プリオターク騎士団長ソロモン・ライ・リアムは、一緒に参加してくれる騎士たちに指示を出した。


「今回は、プリオターク騎士団に入ってまもない騎士9人とわたしの息子も含めて、遺跡探検へと向かう

浅い階層だけの探検となるが、それでも油断はゆるされない

君たちもプリオターク騎士団に参加しているだけあり、能力は高いので、浅い階層は、難易度は低いと思うかもしれないが、今回は、隊の連携の確認も兼ねて実践を行ってもらう

スミスも、ひとり護衛として付いてもらうが、戦いに参加するように。ミニゴブリンが現れたら、お前が相手をするんだ」


ドラゴネル帝国の都市のまわりには、複数の遺跡が存在する。

遺跡の数やモンスターを産出する数からみれば、この土地が一番多いといわれている。巨大帝国ドラゴネルがここにあることで、世界に広がるモンスターの数を押さえつけているのだ。

世界中の国や街に冒険者組合アドベンシエーションを設置する動きもドラゴネル帝国の指示によるものだ。モンスターを狩るなどをしなければ、すぐに世界はモンスターだらけになってしまうので、冒険者たちによってそれを阻止するために存在する。

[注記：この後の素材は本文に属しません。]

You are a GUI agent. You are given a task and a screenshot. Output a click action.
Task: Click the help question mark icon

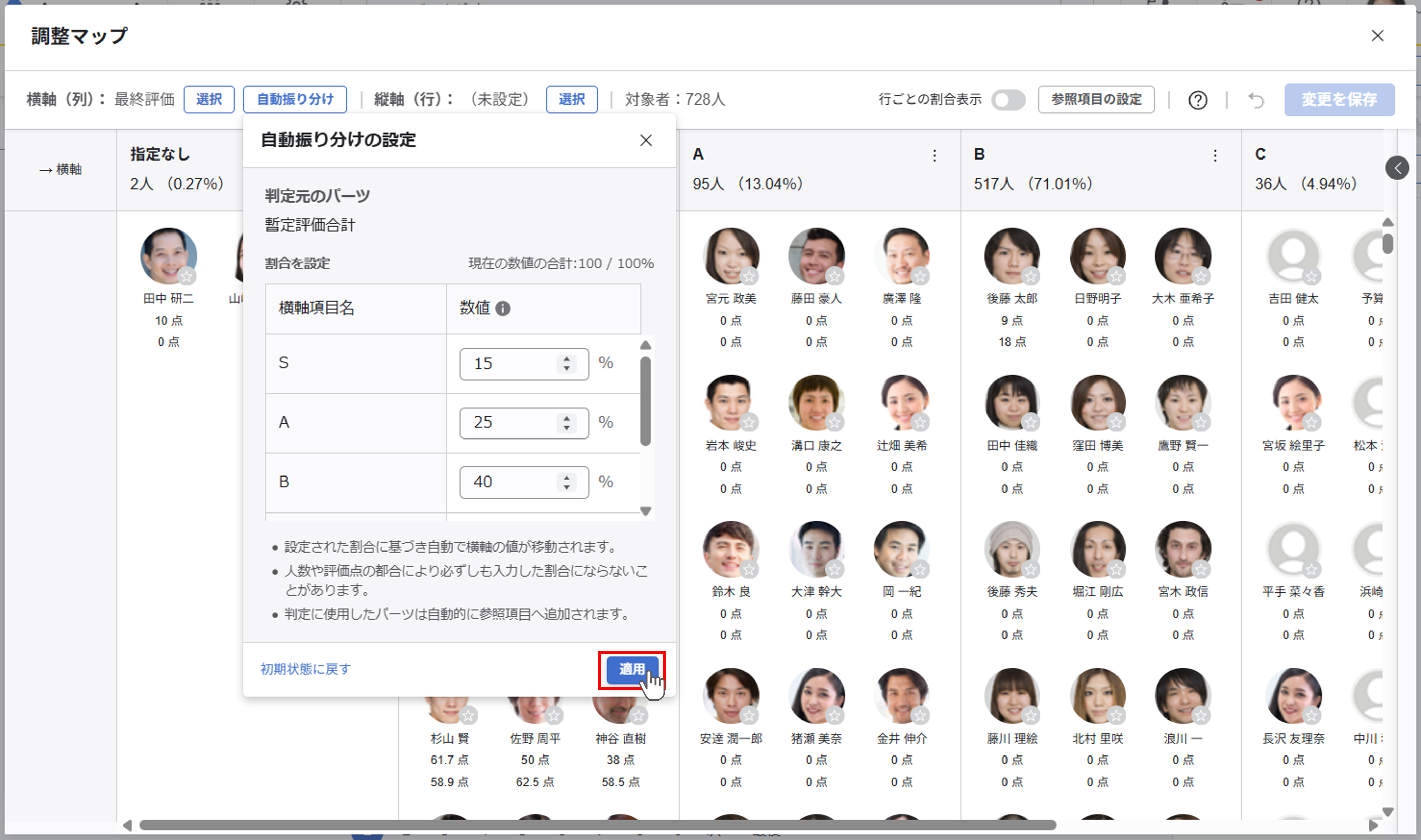[1198, 100]
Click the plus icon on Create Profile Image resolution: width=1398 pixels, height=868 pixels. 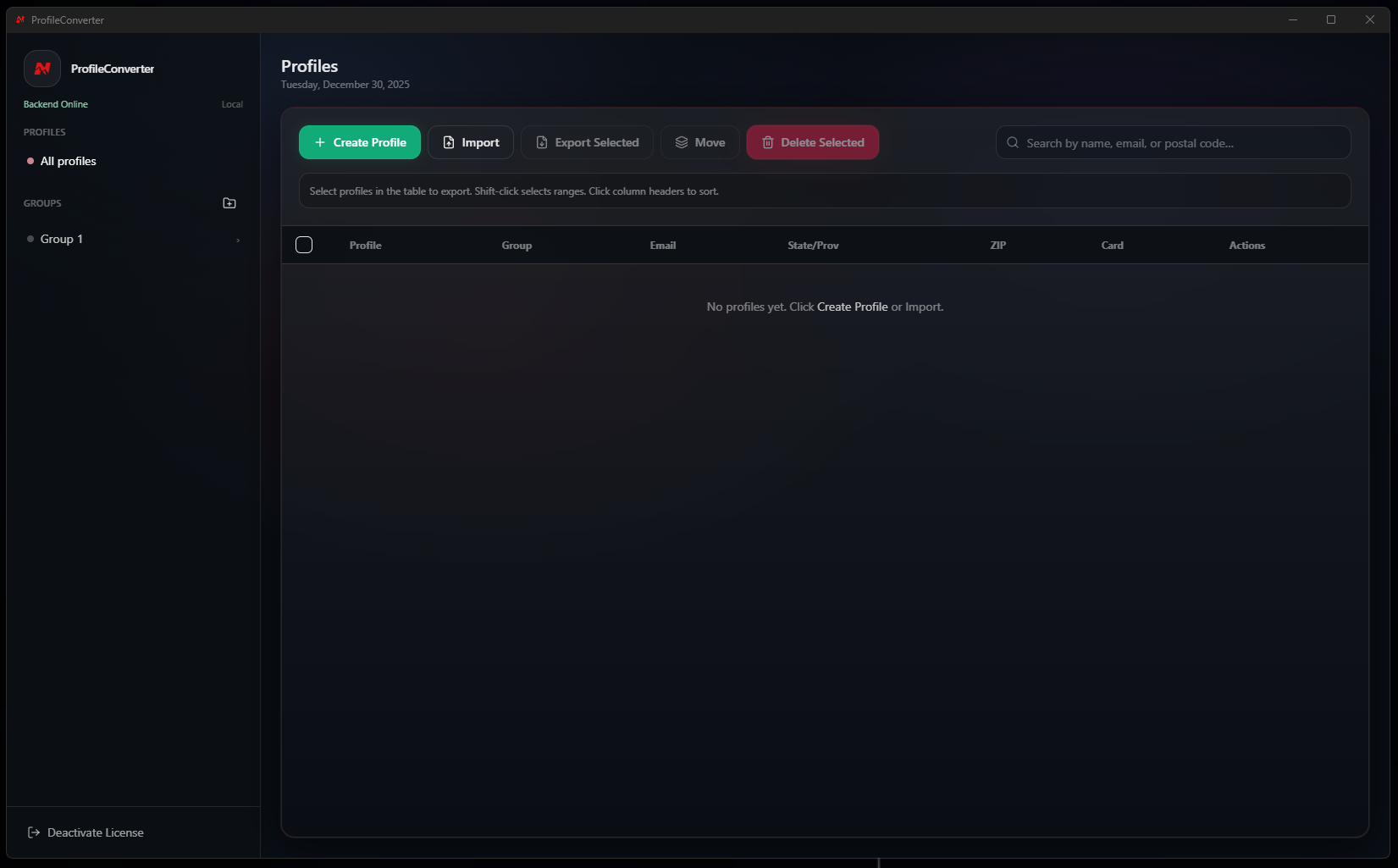[318, 142]
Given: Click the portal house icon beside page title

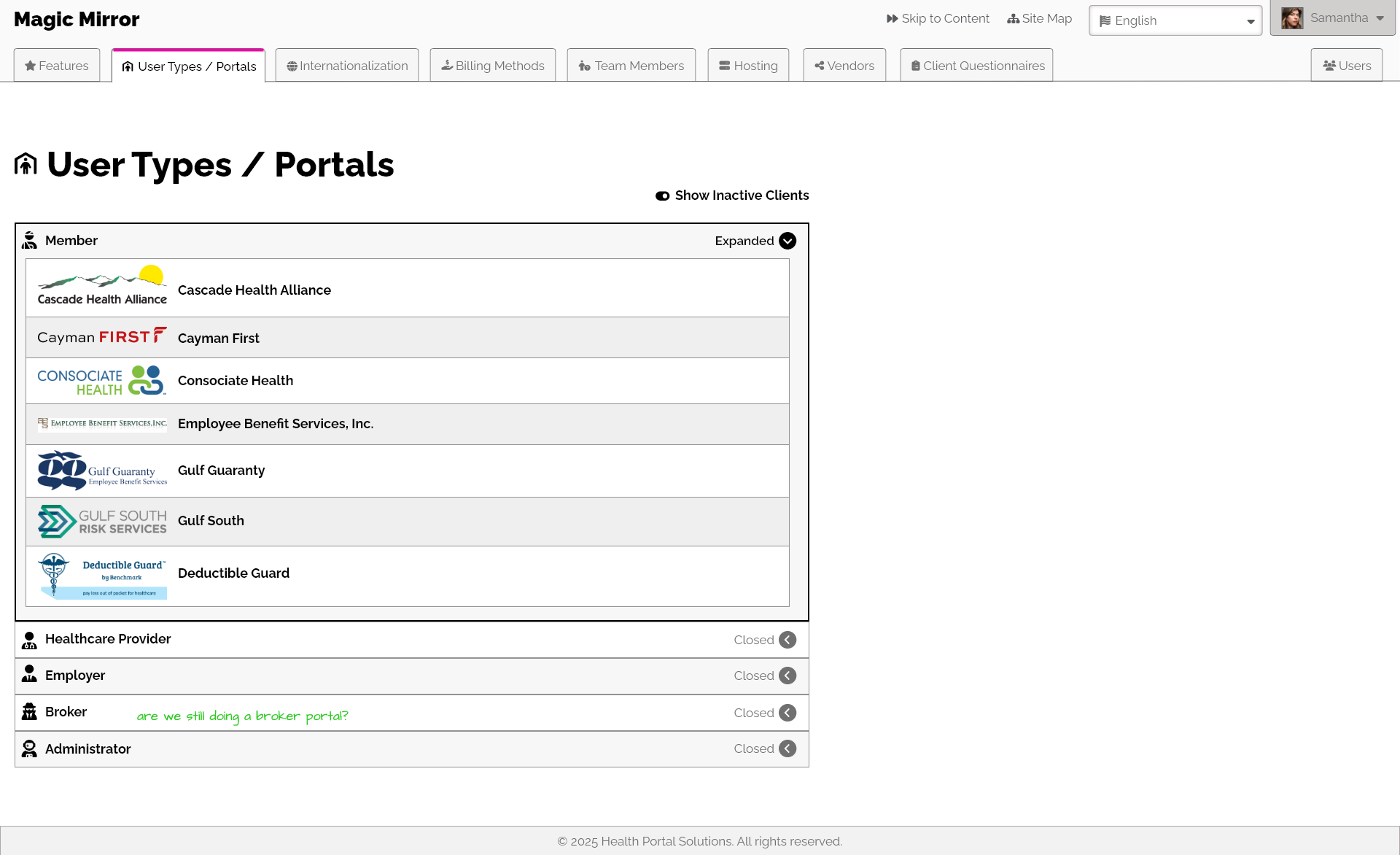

遺跡の中でも、この遺跡はゴブリン遺跡といわれている。ゴブリンとは、コボルトと同じ種族で、コボルトは、人間のように服などを生成する能力もあるが、ゴブリンは、ほとんど裸同然で戦う低知能、低レベルのモンスターと言われている。その中でも、ミニゴブリンは、小さくて弱いモンスターだ。ミニといってもこどものゴブリンではなく、大人だが、体が小さいゴブリンだ。


小さくて弱いことから普通の騎士は後回しにしてしまうのが、ミニゴブリンだが、低い位置からの攻撃をしかけてくるミニゴブリンは、とても邪魔な存在だった。


今回は、同じように10歳の小さいスミスが、そのミニゴブリンが現れたら倒すことになる。


スミスは、憧れのプリオターク騎士団たちと共に遺跡探検できることを喜ぶが、はじめての実践なので不安な気持ちも隠し切れない。生き物の命を奪うのは、父リアムと一緒に動物の狩りに行くときだけだったからだ。


ゴブリン遺跡の前には、すでに5匹ものゴブリンがたむろっていた。


プリオターク騎士団の騎士たちは、肩慣らしのように、剣を少し振り回し、正規の構えを取った。


その姿はさすが騎士だというもので、自由奔放なゴブリンは、構えることもなく、ただ大きな声を出して、威嚇するだけだ。


5匹のゴブリンは、「キシェー!」という声をあげて、騎士たちを襲い始めた。


だが、さすがはプリオターク騎士団。ゴブリンの必死の攻撃にもおくれを取ることもなく剣を捌いていく。裸同然のゴブリンが勝てるわけもなくダメージを負わされていく。


それでもゴブリンは、前の騎士を抜けて、青い血を流しながら凄まじい形相ぎょうそうで後ろに攻めてきた。その何とも言えない悲痛な顔なのか、威勢の現れなのか分からないものをみて、スミスは怖気づいた。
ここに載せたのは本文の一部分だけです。